* TASK REQUIREMENTS:
Give the number of lines in this listing that contain "Policy", with no other words.
******************************
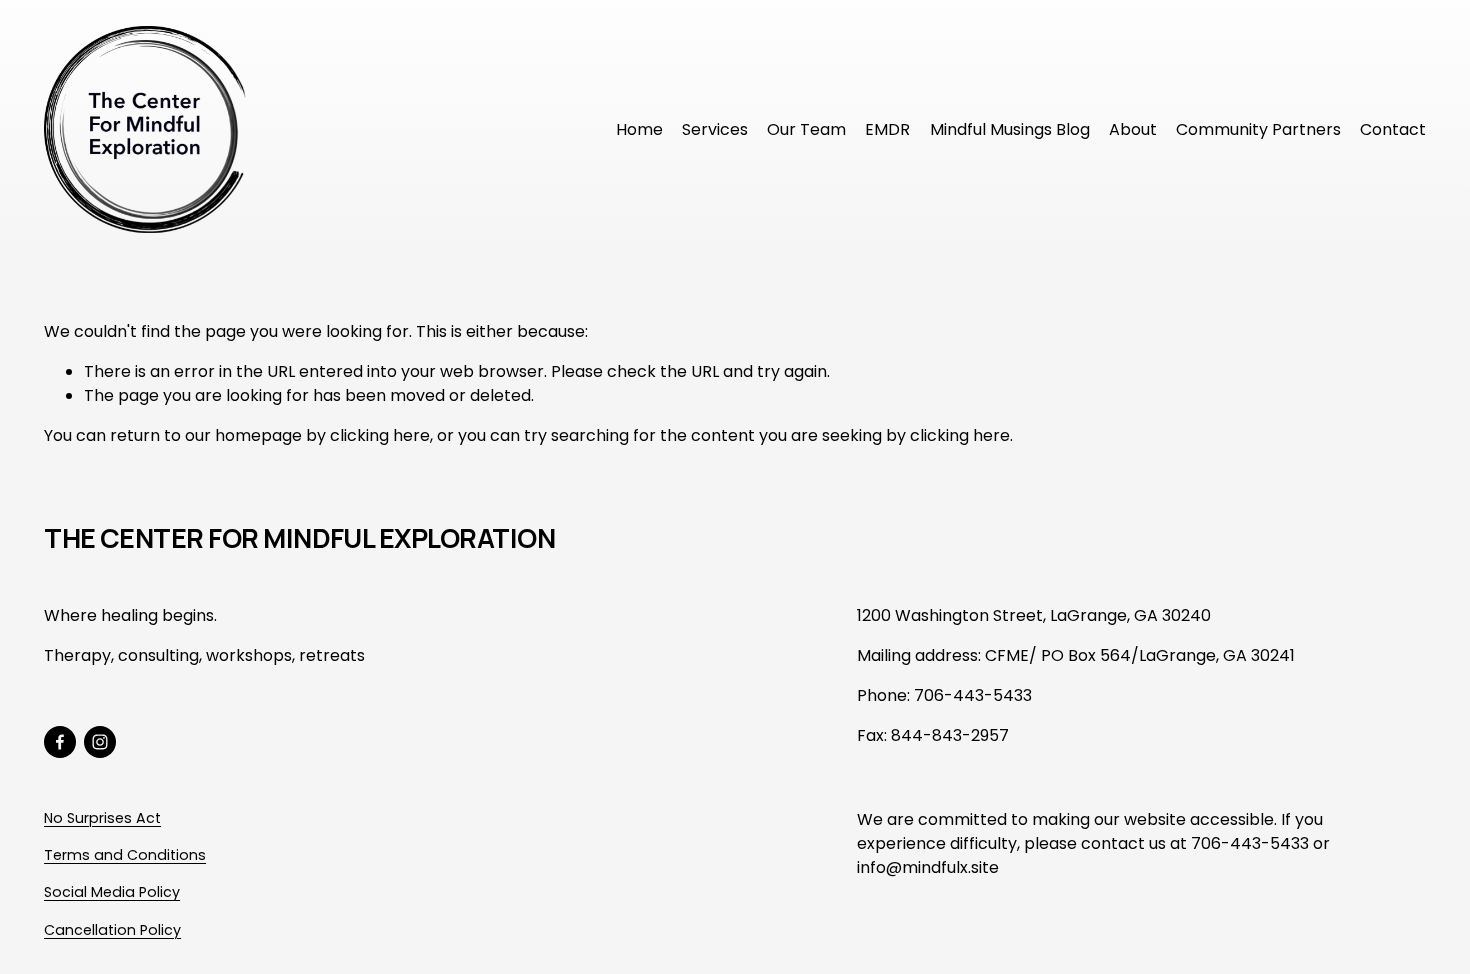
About (1133, 129)
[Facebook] (60, 742)
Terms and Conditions (125, 855)
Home (639, 129)
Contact (1393, 129)
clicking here (380, 435)
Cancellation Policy (112, 930)
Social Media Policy (112, 892)
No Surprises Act (102, 818)
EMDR (887, 129)
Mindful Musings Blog (1010, 129)
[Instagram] (100, 742)
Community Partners (1258, 129)
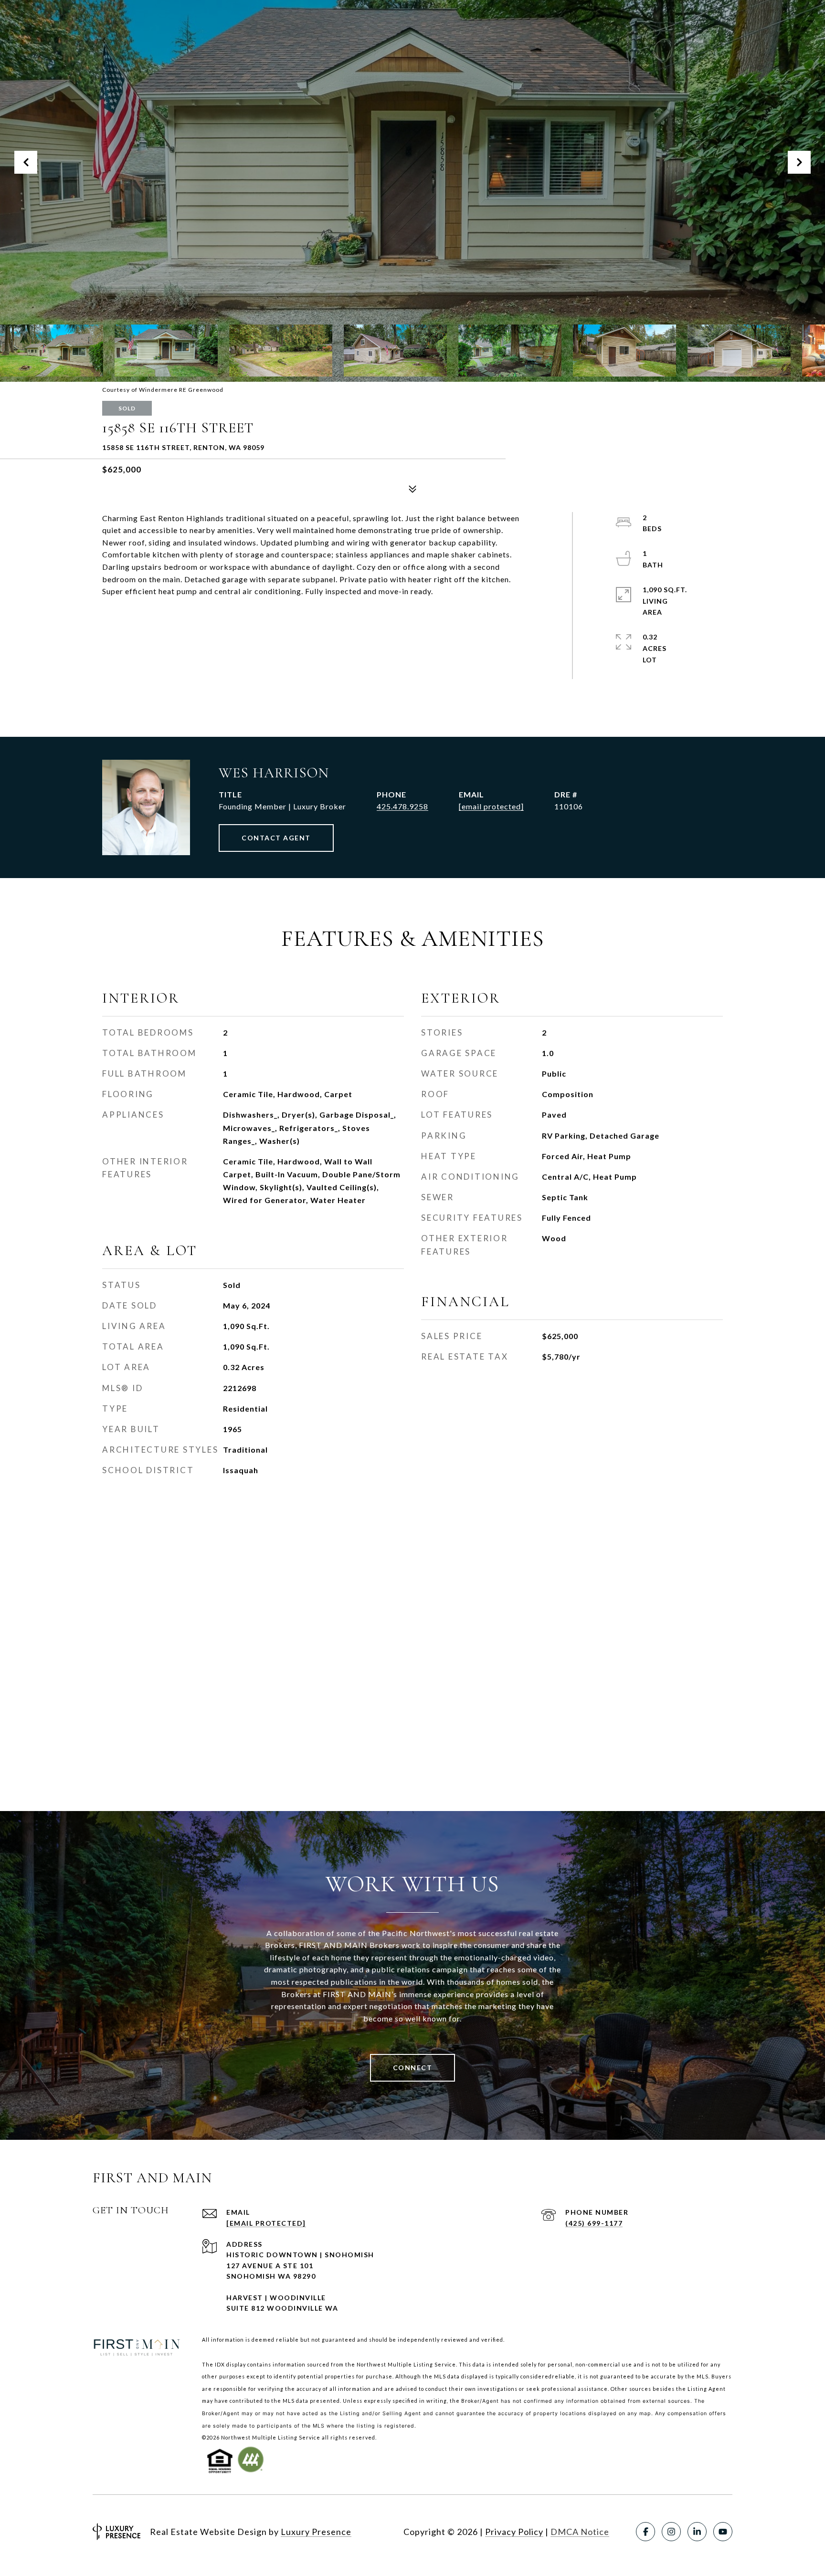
******************************
* YOUR SOLUTION:
2